The clinical aspects, histology and history of alcohol abuse were consistent with the diagnosis of Madelung’s disease. The phenotypic appearance was typical but without the disfiguring aspects characteristic of the advanced states of the disease. Possibly for this reason, his general practitioner did not establish the diagnosis earlier. Because the patient was asymptomatic, he was discharged for an alcoholism recovery program and oriented to plastic surgery and internal medicine consults.


Madelung’s disease is characterized by diffuse, symmetric, painless, non-encapsulated, and irreversible growth lipomatosis [3]. The etiology of the disease is unknown but recent studies suggest that mitochondrial disorder of brown fat tissue or a defect in the adrenergic stimulated lipolysis, is involved [4, 5]. Also, this disease is more common in the male gender (15:1 ratio), between 30 and 60 years old and in the Mediterranean population [3]. Chronic alcoholism history is present in 60-90% of the cases [2, 6].

Madelung’s disease phenotype may vary but most of the cases present with adipose tumefactions in the face, neck, occipital fossa and shoulder areas. Fat deposits around the cervical region form a “buffalo hump” and a “horse collar”, while fat deposits around the parotid region may appear as “hamster cheek” [3, 7]. Fat masses are symmetrically distributed, while distal arms and legs are spared [8]. Frequently associated findings include hyperlipidemia, hyperuricemia, gout, diabetes mellitus, hypertension, hypothyroidism, liver disease, and polyneuropathies [9].

The diagnosis is usually made based on clinical presentation, disease history and computed tomography or magnetic resonance. The imaging studies allow the evaluation of the extension and distribution of the mass lesions and facilitate surgery programming [3, 6, 7].

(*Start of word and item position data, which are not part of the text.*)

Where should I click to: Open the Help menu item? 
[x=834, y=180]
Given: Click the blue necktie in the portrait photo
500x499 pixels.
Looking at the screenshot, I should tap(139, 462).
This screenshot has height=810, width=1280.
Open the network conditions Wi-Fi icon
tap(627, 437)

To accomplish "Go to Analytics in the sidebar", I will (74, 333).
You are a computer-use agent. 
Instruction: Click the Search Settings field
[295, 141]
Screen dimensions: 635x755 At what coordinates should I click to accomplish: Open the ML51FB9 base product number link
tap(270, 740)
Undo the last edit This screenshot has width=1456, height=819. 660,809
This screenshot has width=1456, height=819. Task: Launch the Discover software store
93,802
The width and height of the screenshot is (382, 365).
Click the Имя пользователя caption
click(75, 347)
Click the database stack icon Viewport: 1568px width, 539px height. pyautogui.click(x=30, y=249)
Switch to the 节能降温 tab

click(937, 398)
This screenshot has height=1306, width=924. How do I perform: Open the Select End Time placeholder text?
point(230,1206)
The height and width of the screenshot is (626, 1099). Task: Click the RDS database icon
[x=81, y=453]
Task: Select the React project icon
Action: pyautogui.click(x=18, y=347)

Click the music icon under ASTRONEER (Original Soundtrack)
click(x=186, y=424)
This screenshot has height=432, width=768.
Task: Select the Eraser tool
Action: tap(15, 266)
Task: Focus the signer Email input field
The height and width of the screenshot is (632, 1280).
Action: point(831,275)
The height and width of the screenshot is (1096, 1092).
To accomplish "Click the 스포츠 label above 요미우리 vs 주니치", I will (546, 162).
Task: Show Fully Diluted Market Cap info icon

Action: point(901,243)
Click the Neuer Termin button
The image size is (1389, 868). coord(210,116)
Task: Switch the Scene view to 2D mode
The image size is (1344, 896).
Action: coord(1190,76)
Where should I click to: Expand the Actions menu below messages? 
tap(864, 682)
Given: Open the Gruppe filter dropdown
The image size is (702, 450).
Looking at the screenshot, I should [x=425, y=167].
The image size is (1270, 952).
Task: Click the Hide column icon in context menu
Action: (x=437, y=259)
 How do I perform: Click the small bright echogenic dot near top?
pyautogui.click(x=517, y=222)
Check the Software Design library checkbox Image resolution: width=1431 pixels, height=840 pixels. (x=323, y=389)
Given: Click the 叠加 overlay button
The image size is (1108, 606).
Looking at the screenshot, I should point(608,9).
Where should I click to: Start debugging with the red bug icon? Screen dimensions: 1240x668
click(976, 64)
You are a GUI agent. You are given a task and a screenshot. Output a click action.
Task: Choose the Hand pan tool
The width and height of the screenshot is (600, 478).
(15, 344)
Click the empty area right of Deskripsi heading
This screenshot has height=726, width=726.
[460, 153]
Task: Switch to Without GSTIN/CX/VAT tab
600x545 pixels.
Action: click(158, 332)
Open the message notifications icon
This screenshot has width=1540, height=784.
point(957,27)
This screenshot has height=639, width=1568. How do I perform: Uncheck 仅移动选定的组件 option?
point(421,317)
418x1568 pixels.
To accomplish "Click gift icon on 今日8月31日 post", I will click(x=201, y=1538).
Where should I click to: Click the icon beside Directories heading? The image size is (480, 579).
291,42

As the masses grow, patients with Madelung’s disease may suffer from reduced neck mobility or compression of respiratory or mediastinal structures. These complications are the main surgery indication in this disease [2]. Rarely, some patients present with malignant degeneration to liposarcomas and oropharyngeal tumors [8].

Surgery is the only effective treatment. Alcohol abstinence may delay the disease progression and the post-operative recurrence [2, 8].


Madelung’s disease is very rare but must be remembered in patients with suggestive clinical presentation and history of alcohol abuse.

Grant Support

No financial support or other assistance was received.